• Consegna
Presenti queste righe sotto forma di elenco numerato, tralasciando quelle vuote.
-------- Dati forniti
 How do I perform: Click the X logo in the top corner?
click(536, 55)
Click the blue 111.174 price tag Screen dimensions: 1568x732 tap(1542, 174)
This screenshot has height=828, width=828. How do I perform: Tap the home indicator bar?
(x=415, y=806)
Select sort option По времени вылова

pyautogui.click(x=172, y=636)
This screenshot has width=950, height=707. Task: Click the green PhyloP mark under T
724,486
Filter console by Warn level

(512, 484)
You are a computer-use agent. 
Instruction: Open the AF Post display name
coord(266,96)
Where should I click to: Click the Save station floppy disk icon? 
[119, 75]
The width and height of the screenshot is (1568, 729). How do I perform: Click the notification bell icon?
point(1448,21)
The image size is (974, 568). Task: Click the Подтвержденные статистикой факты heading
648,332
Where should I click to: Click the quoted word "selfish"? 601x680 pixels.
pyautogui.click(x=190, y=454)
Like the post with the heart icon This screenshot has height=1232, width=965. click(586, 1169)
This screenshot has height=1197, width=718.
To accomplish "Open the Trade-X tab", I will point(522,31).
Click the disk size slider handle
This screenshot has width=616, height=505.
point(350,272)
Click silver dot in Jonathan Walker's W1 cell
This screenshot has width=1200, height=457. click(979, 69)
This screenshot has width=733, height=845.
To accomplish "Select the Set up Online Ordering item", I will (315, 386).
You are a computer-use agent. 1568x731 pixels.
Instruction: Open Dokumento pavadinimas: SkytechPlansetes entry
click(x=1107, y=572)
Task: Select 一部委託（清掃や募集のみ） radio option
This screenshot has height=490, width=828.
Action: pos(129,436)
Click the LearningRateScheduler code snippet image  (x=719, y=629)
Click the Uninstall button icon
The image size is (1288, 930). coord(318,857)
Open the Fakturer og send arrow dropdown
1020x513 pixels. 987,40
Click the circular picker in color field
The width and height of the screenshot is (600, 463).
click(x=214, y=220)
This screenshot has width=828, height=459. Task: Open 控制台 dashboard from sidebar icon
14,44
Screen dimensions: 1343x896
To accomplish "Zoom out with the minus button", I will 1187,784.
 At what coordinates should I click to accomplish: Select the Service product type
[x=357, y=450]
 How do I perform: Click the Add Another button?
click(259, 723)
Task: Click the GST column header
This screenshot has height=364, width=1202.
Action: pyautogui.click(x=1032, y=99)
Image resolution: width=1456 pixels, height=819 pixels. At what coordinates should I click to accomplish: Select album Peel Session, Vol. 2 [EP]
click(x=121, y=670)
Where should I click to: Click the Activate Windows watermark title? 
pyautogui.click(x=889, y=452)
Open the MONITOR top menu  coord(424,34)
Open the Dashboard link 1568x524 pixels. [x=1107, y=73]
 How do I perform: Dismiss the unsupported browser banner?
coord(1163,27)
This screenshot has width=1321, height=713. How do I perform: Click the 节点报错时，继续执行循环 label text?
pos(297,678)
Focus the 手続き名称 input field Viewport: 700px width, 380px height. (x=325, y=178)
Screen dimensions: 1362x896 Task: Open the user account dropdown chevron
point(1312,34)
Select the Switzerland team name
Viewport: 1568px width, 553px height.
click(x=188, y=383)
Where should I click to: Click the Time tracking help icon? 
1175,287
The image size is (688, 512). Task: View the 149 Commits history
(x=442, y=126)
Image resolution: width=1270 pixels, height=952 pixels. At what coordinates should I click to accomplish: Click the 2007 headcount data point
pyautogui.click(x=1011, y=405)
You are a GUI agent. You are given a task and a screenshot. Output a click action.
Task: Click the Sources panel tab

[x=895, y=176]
----------------
• Risposta completa
1.  How do I perform: Click the X logo in the top corner?
2. click(536, 55)
3. Click the blue 111.174 price tag Screen dimensions: 1568x732 tap(1542, 174)
4. This screenshot has height=828, width=828. How do I perform: Tap the home indicator bar?
5. (x=415, y=806)
6. Select sort option По времени вылова
7. pyautogui.click(x=172, y=636)
8. This screenshot has width=950, height=707. Task: Click the green PhyloP mark under T
9. 724,486
10. Filter console by Warn level
11. (512, 484)
12. You are a computer-use agent. 
13. Instruction: Open the AF Post display name
14. coord(266,96)
15. Where should I click to: Click the Save station floppy disk icon? 
16. [119, 75]
17. The width and height of the screenshot is (1568, 729). How do I perform: Click the notification bell icon?
18. point(1448,21)
19. The image size is (974, 568). Task: Click the Подтвержденные статистикой факты heading
20. 648,332
21. Where should I click to: Click the quoted word "selfish"? 601x680 pixels.
22. pyautogui.click(x=190, y=454)
23. Like the post with the heart icon This screenshot has height=1232, width=965. click(586, 1169)
24. This screenshot has height=1197, width=718.
25. To accomplish "Open the Trade-X tab", I will point(522,31).
26. Click the disk size slider handle
27. This screenshot has width=616, height=505.
28. point(350,272)
29. Click silver dot in Jonathan Walker's W1 cell
30. This screenshot has width=1200, height=457. click(979, 69)
31. This screenshot has width=733, height=845.
32. To accomplish "Select the Set up Online Ordering item", I will (315, 386).
33. You are a computer-use agent. 1568x731 pixels.
34. Instruction: Open Dokumento pavadinimas: SkytechPlansetes entry
35. click(x=1107, y=572)
36. Task: Select 一部委託（清掃や募集のみ） radio option
37. This screenshot has height=490, width=828.
38. Action: pos(129,436)
39. Click the LearningRateScheduler code snippet image  (x=719, y=629)
40. Click the Uninstall button icon
41. The image size is (1288, 930). coord(318,857)
42. Open the Fakturer og send arrow dropdown
43. 1020x513 pixels. 987,40
44. Click the circular picker in color field
45. The width and height of the screenshot is (600, 463).
46. click(x=214, y=220)
47. This screenshot has width=828, height=459. Task: Open 控制台 dashboard from sidebar icon
48. 14,44
49. Screen dimensions: 1343x896
50. To accomplish "Zoom out with the minus button", I will 1187,784.
51.  At what coordinates should I click to accomplish: Select the Service product type
52. [x=357, y=450]
53.  How do I perform: Click the Add Another button?
54. click(259, 723)
55. Task: Click the GST column header
56. This screenshot has height=364, width=1202.
57. Action: pyautogui.click(x=1032, y=99)
58. Image resolution: width=1456 pixels, height=819 pixels. At what coordinates should I click to accomplish: Select album Peel Session, Vol. 2 [EP]
59. click(x=121, y=670)
60. Where should I click to: Click the Activate Windows watermark title? 
61. pyautogui.click(x=889, y=452)
62. Open the MONITOR top menu  coord(424,34)
63. Open the Dashboard link 1568x524 pixels. [x=1107, y=73]
64.  How do I perform: Dismiss the unsupported browser banner?
65. coord(1163,27)
66. This screenshot has width=1321, height=713. How do I perform: Click the 节点报错时，继续执行循环 label text?
67. pos(297,678)
68. Focus the 手続き名称 input field Viewport: 700px width, 380px height. (x=325, y=178)
69. Screen dimensions: 1362x896 Task: Open the user account dropdown chevron
70. point(1312,34)
71. Select the Switzerland team name
72. Viewport: 1568px width, 553px height.
73. click(x=188, y=383)
74. Where should I click to: Click the Time tracking help icon? 
75. 1175,287
76. The image size is (688, 512). Task: View the 149 Commits history
77. (x=442, y=126)
78. Image resolution: width=1270 pixels, height=952 pixels. At what coordinates should I click to accomplish: Click the 2007 headcount data point
79. pyautogui.click(x=1011, y=405)
80. You are a GUI agent. You are given a task and a screenshot. Output a click action.
81. Task: Click the Sources panel tab
82. [x=895, y=176]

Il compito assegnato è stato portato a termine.